> _What you have to do_:
Down to the last character, repeat the entries beneath this task.

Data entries
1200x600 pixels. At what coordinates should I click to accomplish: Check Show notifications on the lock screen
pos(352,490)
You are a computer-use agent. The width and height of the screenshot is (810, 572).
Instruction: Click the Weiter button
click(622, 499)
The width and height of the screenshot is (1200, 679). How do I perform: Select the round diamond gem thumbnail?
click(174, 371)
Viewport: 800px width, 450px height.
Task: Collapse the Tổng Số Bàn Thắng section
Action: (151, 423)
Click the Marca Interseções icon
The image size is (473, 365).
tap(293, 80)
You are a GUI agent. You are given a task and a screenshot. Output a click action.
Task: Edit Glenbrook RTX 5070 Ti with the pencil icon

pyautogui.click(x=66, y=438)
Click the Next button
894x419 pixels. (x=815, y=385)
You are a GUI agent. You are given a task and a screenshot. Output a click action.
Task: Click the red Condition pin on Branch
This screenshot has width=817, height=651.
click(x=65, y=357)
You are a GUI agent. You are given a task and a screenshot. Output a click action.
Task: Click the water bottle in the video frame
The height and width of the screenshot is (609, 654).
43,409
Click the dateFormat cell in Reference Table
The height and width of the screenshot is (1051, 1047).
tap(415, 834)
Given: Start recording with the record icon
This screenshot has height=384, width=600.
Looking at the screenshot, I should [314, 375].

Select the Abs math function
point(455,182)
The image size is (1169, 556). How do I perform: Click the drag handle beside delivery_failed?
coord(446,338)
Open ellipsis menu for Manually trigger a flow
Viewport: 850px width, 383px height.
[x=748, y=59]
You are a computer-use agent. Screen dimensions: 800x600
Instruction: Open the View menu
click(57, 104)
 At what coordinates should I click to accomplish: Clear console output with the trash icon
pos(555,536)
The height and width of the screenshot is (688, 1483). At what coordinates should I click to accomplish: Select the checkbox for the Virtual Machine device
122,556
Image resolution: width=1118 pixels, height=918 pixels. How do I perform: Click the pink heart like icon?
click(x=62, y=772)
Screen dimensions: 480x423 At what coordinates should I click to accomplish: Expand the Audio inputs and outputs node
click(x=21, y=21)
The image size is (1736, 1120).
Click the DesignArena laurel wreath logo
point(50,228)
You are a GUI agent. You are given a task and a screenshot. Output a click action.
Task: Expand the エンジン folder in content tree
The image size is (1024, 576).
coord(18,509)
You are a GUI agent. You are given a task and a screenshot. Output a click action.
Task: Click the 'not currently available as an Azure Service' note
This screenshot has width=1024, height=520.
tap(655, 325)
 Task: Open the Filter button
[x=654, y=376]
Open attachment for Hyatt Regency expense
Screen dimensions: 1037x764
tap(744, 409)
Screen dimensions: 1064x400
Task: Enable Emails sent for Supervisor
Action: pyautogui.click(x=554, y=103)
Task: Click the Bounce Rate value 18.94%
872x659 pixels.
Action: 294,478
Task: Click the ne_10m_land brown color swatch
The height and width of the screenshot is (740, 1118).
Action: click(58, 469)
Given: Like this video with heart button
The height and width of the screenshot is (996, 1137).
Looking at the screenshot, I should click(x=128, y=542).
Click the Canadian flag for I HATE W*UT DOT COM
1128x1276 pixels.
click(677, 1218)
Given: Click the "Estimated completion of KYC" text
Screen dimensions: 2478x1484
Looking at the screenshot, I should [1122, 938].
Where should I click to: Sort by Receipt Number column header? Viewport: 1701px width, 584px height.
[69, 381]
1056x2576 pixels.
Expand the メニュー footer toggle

> _Solution to this problem_:
1200x600 pixels. At what coordinates should I click to accomplish: Check Show notifications on the lock screen
pos(352,490)
You are a computer-use agent. The width and height of the screenshot is (810, 572).
Instruction: Click the Weiter button
click(622, 499)
The width and height of the screenshot is (1200, 679). How do I perform: Select the round diamond gem thumbnail?
click(174, 371)
Viewport: 800px width, 450px height.
Task: Collapse the Tổng Số Bàn Thắng section
Action: (151, 423)
Click the Marca Interseções icon
The image size is (473, 365).
tap(293, 80)
You are a GUI agent. You are given a task and a screenshot. Output a click action.
Task: Edit Glenbrook RTX 5070 Ti with the pencil icon

pyautogui.click(x=66, y=438)
Click the Next button
894x419 pixels. (x=815, y=385)
You are a GUI agent. You are given a task and a screenshot. Output a click action.
Task: Click the red Condition pin on Branch
This screenshot has width=817, height=651.
click(x=65, y=357)
You are a GUI agent. You are given a task and a screenshot. Output a click action.
Task: Click the water bottle in the video frame
The height and width of the screenshot is (609, 654).
43,409
Click the dateFormat cell in Reference Table
The height and width of the screenshot is (1051, 1047).
tap(415, 834)
Given: Start recording with the record icon
This screenshot has height=384, width=600.
Looking at the screenshot, I should [314, 375].

Select the Abs math function
point(455,182)
The image size is (1169, 556). How do I perform: Click the drag handle beside delivery_failed?
coord(446,338)
Open ellipsis menu for Manually trigger a flow
Viewport: 850px width, 383px height.
[x=748, y=59]
You are a computer-use agent. Screen dimensions: 800x600
Instruction: Open the View menu
click(57, 104)
 At what coordinates should I click to accomplish: Clear console output with the trash icon
pos(555,536)
The height and width of the screenshot is (688, 1483). At what coordinates should I click to accomplish: Select the checkbox for the Virtual Machine device
122,556
Image resolution: width=1118 pixels, height=918 pixels. How do I perform: Click the pink heart like icon?
click(x=62, y=772)
Screen dimensions: 480x423 At what coordinates should I click to accomplish: Expand the Audio inputs and outputs node
click(x=21, y=21)
The image size is (1736, 1120).
Click the DesignArena laurel wreath logo
point(50,228)
You are a GUI agent. You are given a task and a screenshot. Output a click action.
Task: Expand the エンジン folder in content tree
The image size is (1024, 576).
coord(18,509)
You are a GUI agent. You are given a task and a screenshot. Output a click action.
Task: Click the 'not currently available as an Azure Service' note
This screenshot has width=1024, height=520.
tap(655, 325)
 Task: Open the Filter button
[x=654, y=376]
Open attachment for Hyatt Regency expense
Screen dimensions: 1037x764
tap(744, 409)
Screen dimensions: 1064x400
Task: Enable Emails sent for Supervisor
Action: pyautogui.click(x=554, y=103)
Task: Click the Bounce Rate value 18.94%
872x659 pixels.
Action: 294,478
Task: Click the ne_10m_land brown color swatch
The height and width of the screenshot is (740, 1118).
Action: click(58, 469)
Given: Like this video with heart button
The height and width of the screenshot is (996, 1137).
Looking at the screenshot, I should click(x=128, y=542).
Click the Canadian flag for I HATE W*UT DOT COM
1128x1276 pixels.
click(677, 1218)
Given: Click the "Estimated completion of KYC" text
Screen dimensions: 2478x1484
Looking at the screenshot, I should [1122, 938].
Where should I click to: Sort by Receipt Number column header? Viewport: 1701px width, 584px height.
[69, 381]
1056x2576 pixels.
Expand the メニュー footer toggle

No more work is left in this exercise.